Evgen Pharma PLC (LON:EVG) Chief Executive Officer Dr Stephen Franklin caught up with DirectorsTalk for an exclusive interview to discuss the interim update on their STEM clinical trial.
Q1: We saw the announcement of your preliminary results today, but the most important aspect must surely be Evgen Pharma’s interim update on the STEM clinical trial which was announced just this Monday. Can you remind us what the STEM trial is and its objectives?
A1: Of course, STEM stands for SFX-01 in the treatment and evaluation of metastatic breast cancer and it’s a Phase II open label trial, that means there’s no placebo arm and it’s on a maximum 60 patients.
These patients have advanced metastatic breast cancer so secondary tumours in parts of the body such as the brain, the bones, lungs and liver but most importantly, they have become resistant to their hormone therapy and they have had confirmed progressive disease i.e. their tumours are growing when they come onto our trial. This is sometimes referred to as the salvage setting as all hormone therapies have failed, their disease is progressive, and patients only have chemotherapy left as a means of potentially extending their survival.
Our objective was two-fold really, as SFX-01 had previously only been dosed to healthy human volunteers for up to 7 days, one objective was to get meaningful safety and tolerability data for extended dosing of SFX-01, ideally, weeks to months. Secondly, whilst a very high hurdle, another objective was to see if we could see any signal of efficacy knowing that this would tough in the salvage setting. However, if we could show a positive signal then that would be very encouraging, and one could argue would bode well for future trials where patients are not as advanced.
Q2: You mentioned that you did an open label trial as opposed to a randomised double blind trial, why was that?
A2: That’s a good question and we considered both approaches. So, in this salvage setting where one is looking to see if hormone therapy resistance can be reversed, you can only do an open label trial and the reason is it would be unethical to have a placebo arm where a patient is being kept on a failing therapy for a sustained period of time, especially when they have other options such as salvage chemotherapy.
So, the real question is why did we not elect to do a randomised double blind placebo-controlled trial with hormone therapy de novo? De novo is when a patient goes on a new hormone therapy for the first time and so in a trial they can either have the new hormone alone or they can have the same new hormone with an experimental drug on top to see if it can extend the period of time that the new hormone works before they become resistant to it. This is clearly a lower risk proposition in the salvage setting and this is where most of the clinical trial is, for that reason.
Now, there were two reasons at the time, back in 2015, why we thought that approach would not be so smart. Firstly, the CDK4/6 inhibitor palbociclib was being widely tested in first line therapy with hormone therapy de novo and competition for patients was fierce and we simply did not know how that clinical trial would read-out and its impact on the landscape. Secondly, we had no rationale reason to select any one type of hormone over another and so our preference was to test SFK-01 on all-comers basis to see if efficacy was present or stronger with one particular type of hormone albeit a failing hormone.
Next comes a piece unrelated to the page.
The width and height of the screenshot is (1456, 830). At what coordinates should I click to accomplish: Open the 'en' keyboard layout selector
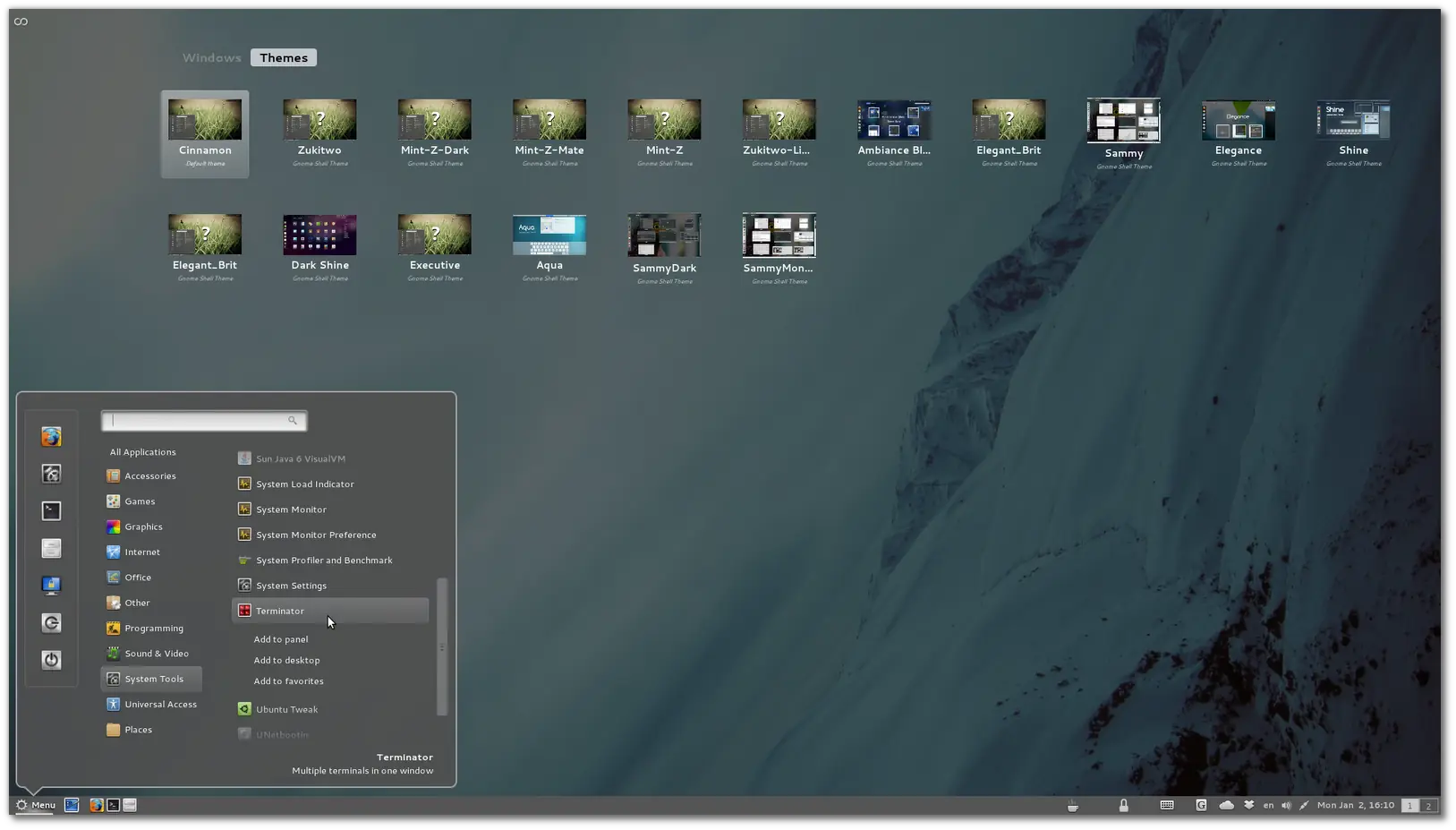[x=1268, y=805]
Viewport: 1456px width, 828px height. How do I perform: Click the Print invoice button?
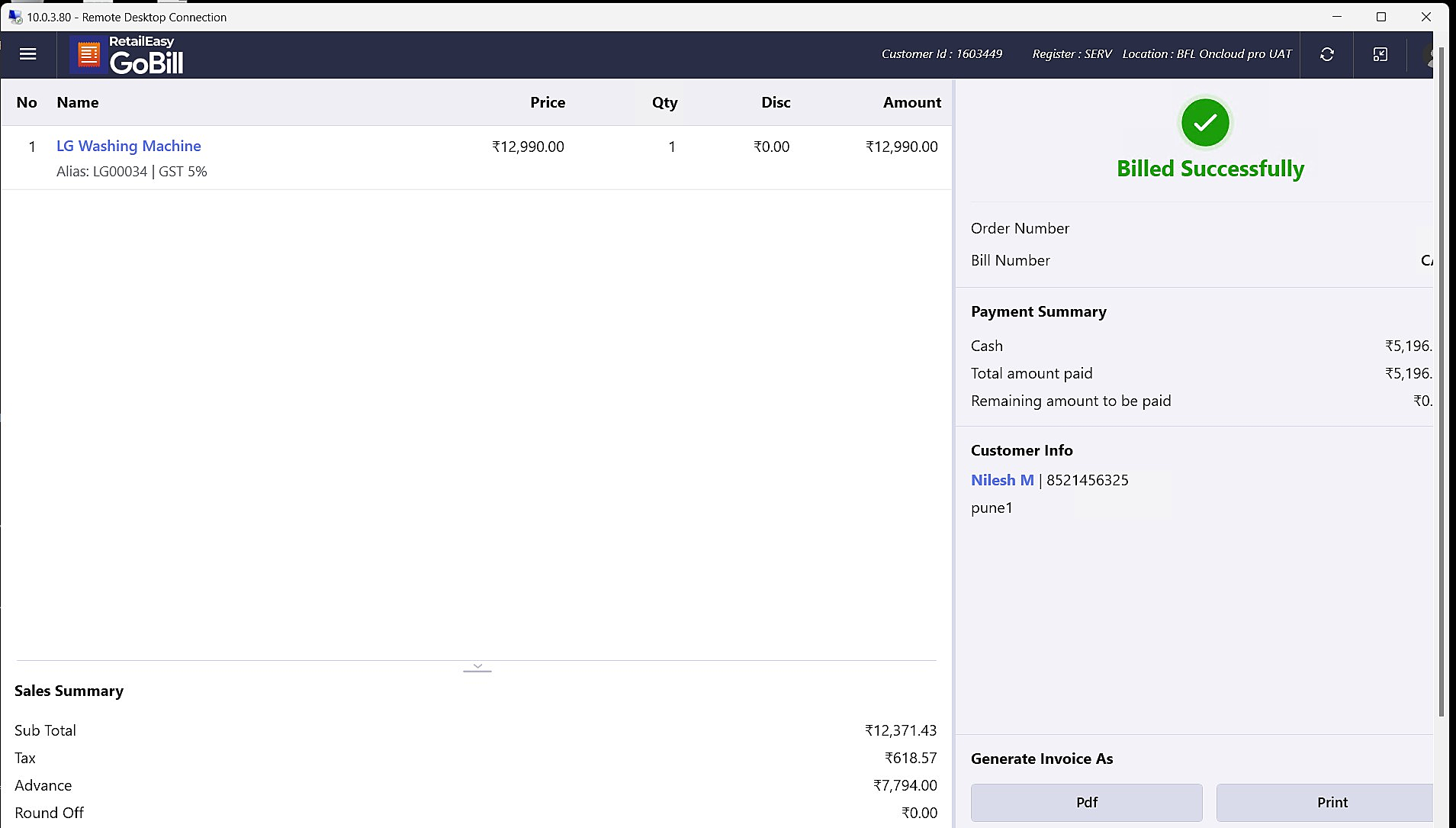[1331, 802]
So, of course, the next trial will be a randomised double blind placebo-controlled trial, but the difference is we will have data on SFX-01 with different hormone therapies and we now fully understand the real world impact that palbociclib has had since its approval. On this basis, we have a much clearer vision on where SFX-01 must make its first point of entry to exploit its potential commercial and competitive advantage.
Q3: The interim update for Evgen Pharma itself, what were the headlines for the update on STEM?
A3: So, number one, we are seeing that SFX-01 is well tolerated and with no safety issues, certainly in comparison to the likes of the CDK4/6 inhibitors which do have material toxicity issues, we don’t see anything like that so that’s great news.
Number two, we have a signal of efficacy even in this salvage setting which has excited the clinical investigators so in short, 4 out of the first 20 patients had their disease stabilised having come onto the trial with progressive disease, not only that but it was stabilised for the full 6 months of the trial and a further 2 patients got out to 18 weeks. So, you’ve 6 patients there responding out of the 20, 4 all the way to 6 months and 2 through to 18 weeks but most importantly, from a clinical perspective, 2 patients demonstrated tumour shrinkage at one of their scans. So, it should not be forgotten that courtesy of the compassionate use programme, 2 patients have also got to the 1 year anniversary of stabilised disease on SFX-01 and one of these is still on the drug to this day so that’s very encouraging as well, the fact that we have 2 patients that have gone a full year with stabilised disease.
So, in summary, if this pattern was to continue to the end of the trial, we would meet our clinical benefit target. Furthermore, the landscape has moved on and we now have visibility over a clear market opportunity for SFX-01 following the inevitable resistance to the CDK4/6 inhibitors but still in a de novo setting where we combine SFX-01 with second line hormone therapies after the CDK4/6 inhibitors.